→ **MATERIAL FOR THIS EXERCISE**:
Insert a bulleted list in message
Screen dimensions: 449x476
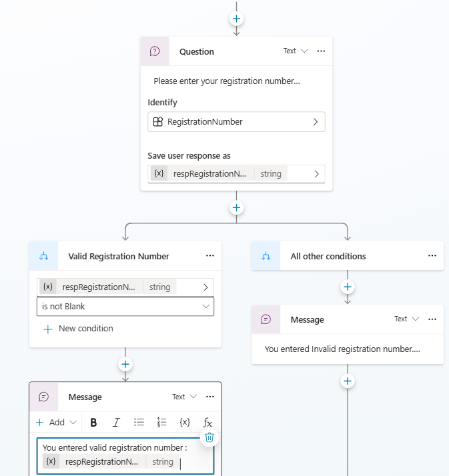point(139,422)
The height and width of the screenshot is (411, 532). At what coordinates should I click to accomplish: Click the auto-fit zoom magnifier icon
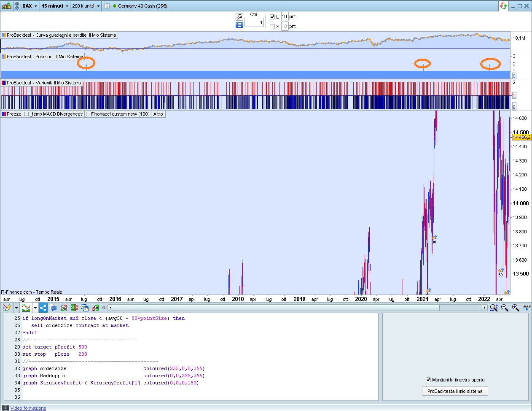click(494, 308)
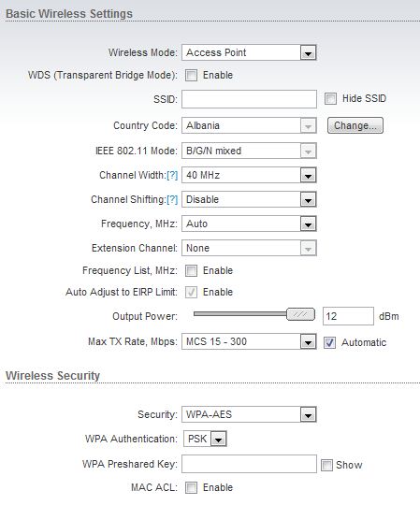Enable the Frequency List, MHz checkbox

(x=191, y=271)
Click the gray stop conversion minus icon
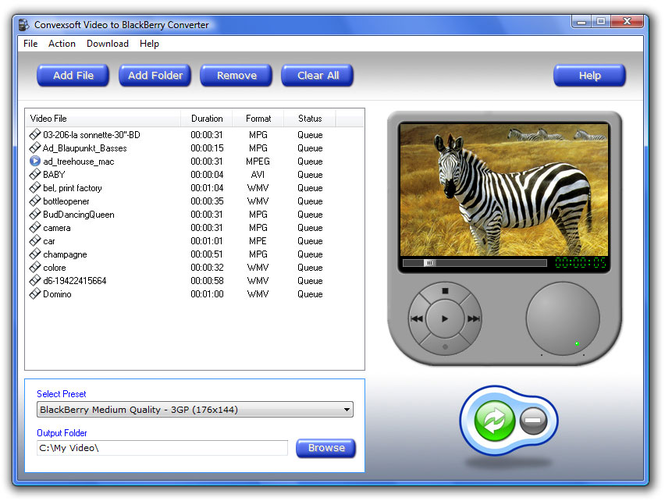Viewport: 665px width, 501px height. tap(533, 420)
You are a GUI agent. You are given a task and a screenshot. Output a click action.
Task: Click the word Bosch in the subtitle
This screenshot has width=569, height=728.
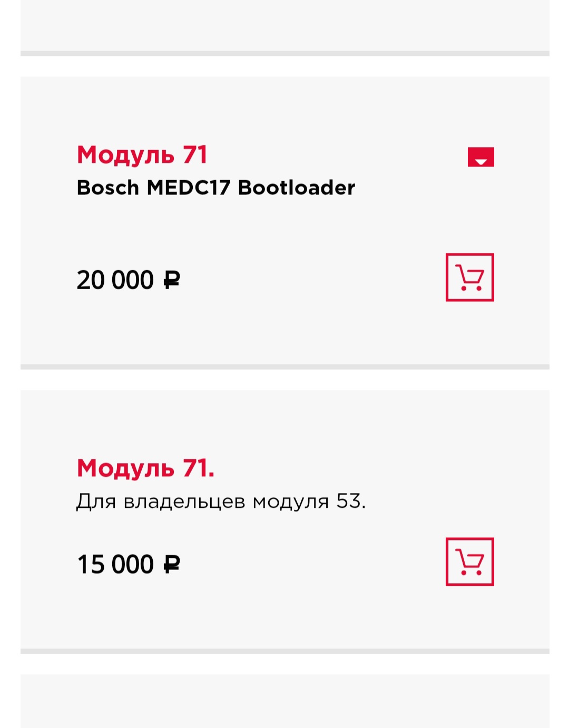click(x=107, y=188)
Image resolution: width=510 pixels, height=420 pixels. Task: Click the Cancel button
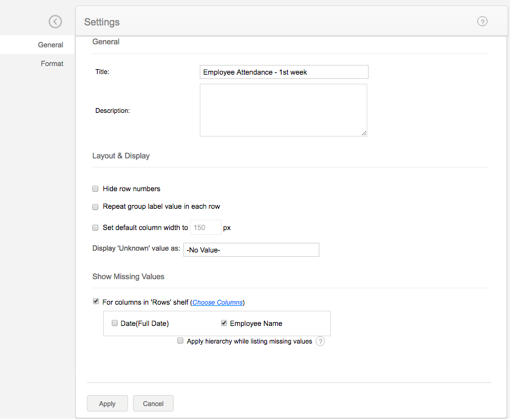(153, 404)
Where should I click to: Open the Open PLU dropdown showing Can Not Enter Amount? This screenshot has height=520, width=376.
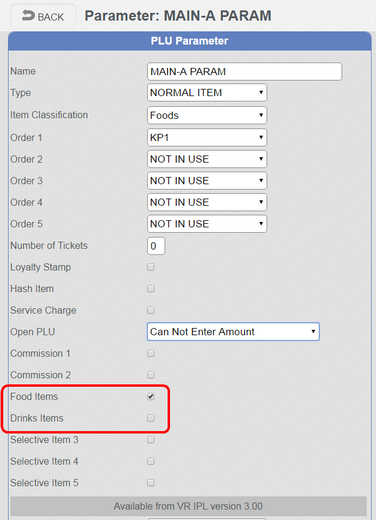click(x=233, y=332)
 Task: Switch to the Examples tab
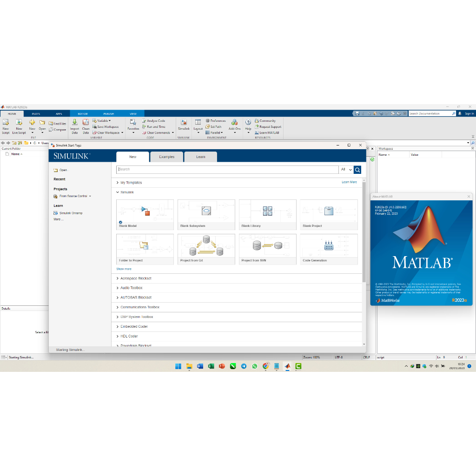(x=166, y=157)
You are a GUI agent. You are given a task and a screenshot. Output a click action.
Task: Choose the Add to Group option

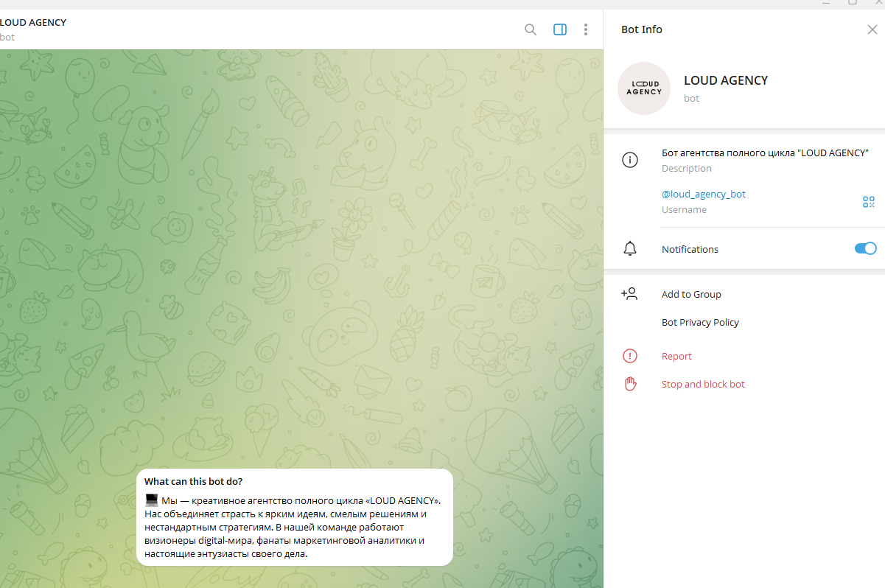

→ **HOW TO COMPLETE THIS TASK**: Your answer must be the full set of entries, set down exactly and without pictures.

→ **OUTPUT BELOW**:
Insert a bulleted list in message
Screen dimensions: 449x476
point(139,422)
The height and width of the screenshot is (411, 532). At what coordinates should I click to accomplish: Click the auto-fit zoom magnifier icon
click(494, 308)
Enable the Frequency List, MHz checkbox

(x=191, y=271)
Click the gray stop conversion minus icon
Viewport: 665px width, 501px height. tap(533, 420)
You are a GUI agent. You are given a task and a screenshot. Output a click action.
Task: Click the word Bosch in the subtitle
This screenshot has width=569, height=728.
click(x=107, y=188)
Image resolution: width=510 pixels, height=420 pixels. Task: Click the Cancel button
(153, 404)
Where should I click to: Open the Open PLU dropdown showing Can Not Enter Amount? This screenshot has height=520, width=376.
click(x=233, y=332)
 Task: Switch to the Examples tab
(x=166, y=157)
You are a GUI agent. You are given a task and a screenshot. Output a click action.
Task: Choose the Add to Group option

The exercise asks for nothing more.